Num contexto mais favorável, a discussão em torno dos rumos do país deveria ser feita com o máximo de cordialidade possível.
O episódio da prisão de Lula foi muito dramático. Um amigo lembra que, na mesma semana, foi presa a ex-presidente da Coreia do Sul, Park Geun-hye. Houve manifestações, mas ela não fez discurso, dispensou visitas e falou apenas com os advogados.
A Coreia do Sul, com bons índices de crescimento, talvez seja mais tranquila, porque com a prisão de Geun-hye já é o terceiro ex-presidente a ir para a cadeia.
Tive contato com a sabedoria hebraica lendo, para prefaciá-lo, um livro de Nilton Bonder em que ele tenta aplicar esses ensinamentos para se entender os atores políticos.
O ensinamento mais amplo da sabedoria hebraica, preservado segundo os estudiosos em várias Bíblias, é o fato de que não se deve curvar para os ídolos, pois isso nos faz perder o que há de melhor em nossa natureza.

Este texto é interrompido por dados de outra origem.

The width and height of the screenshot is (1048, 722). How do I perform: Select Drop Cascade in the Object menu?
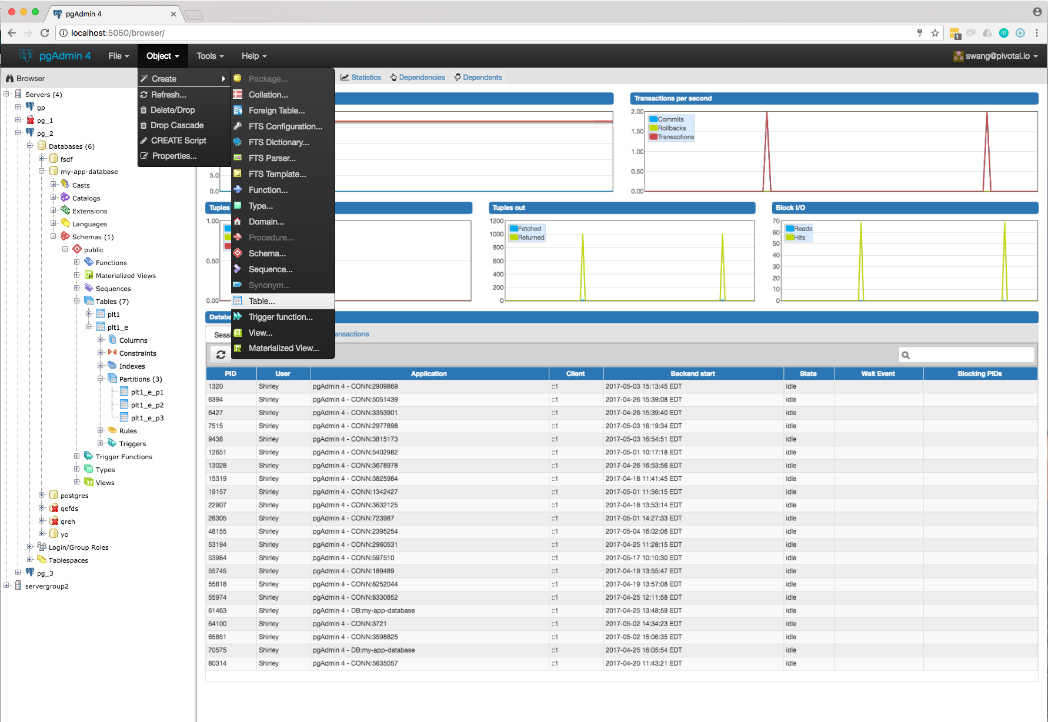click(177, 125)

Essa ideia é tão forte que teria até influenciado o marxismo na sua crítica cultural ao capitalismo. Só que a perda de si no outro, nessa visão marxista, não se dá necessariamente diante de ícones religiosos, mas diante do mundo cintiliante das mercadorias, o império dos objetos. Seus conceitos são mais complicados: alienação, reificação.
No momento em que deputados e senadores do PT querem fundir seu nome com o de Lula, pergunto-me se com isso não estão perdendo o melhor de si, que é a possibilidade de debater o mundo real, as dificuldades que o país atravessa.

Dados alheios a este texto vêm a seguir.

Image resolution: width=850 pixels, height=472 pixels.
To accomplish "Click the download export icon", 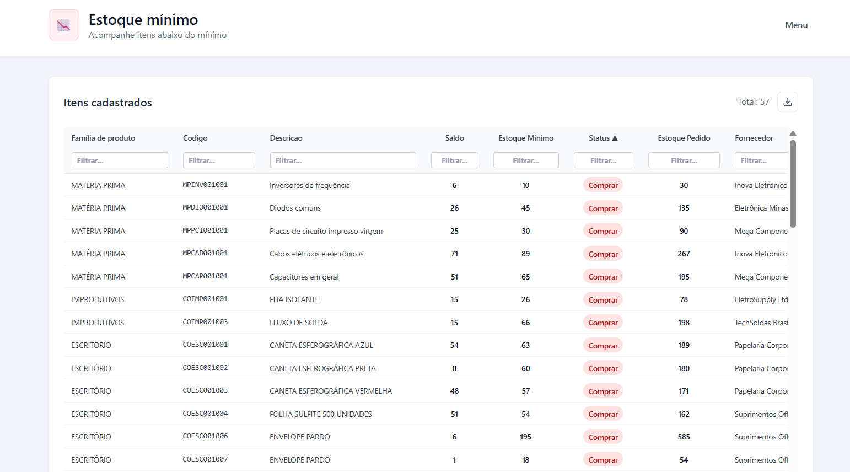I will tap(787, 102).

Todos têm direito de dosar sua energia como quiserem, mas confundir o destino do país com o seu líder abre um abismo com todos nós que precisamos olhar para frente.
Necessariamente, as ideias de esquerda não são melhores. Meu ponto é outro: com todas as correntes dando o que há de melhor para acharmos o caminho, as chances de acerto são maiores.
Existe também um grande campo em que, para além das lutas identitárias, podemos elaborar políticas nacionais urgentes. O de saneamento básico é um deles. A escassez hídrica, outro.
Divergências devem surgir em alguns campos também vitais, como educação e segurança pública.
Ao contrário de um debate sobre uma eleição que se aproxima, as emoções dominam, estamos às voltas com ídolos. Se o processo continua nesse tom ditado pelos extremos o desfecho é perigoso. Pessoas que se perdem costumam ser levadas para o pior dos caminhos.
Compreendo o fascínio do momento. Todas as noites alguém entrando ou saindo da cadeia, imagens do coronel Lima em cadeira de rodas, lá vai o Rodrigo Loures correndo de novo com sua mala, os milhões do Geddel, o locutor de rádio anunciando que Sérgio Cabral também tomou café com pão e manteiga pela manhã.
Mas, como diz o coelho branco: “É tarde, é tarde.”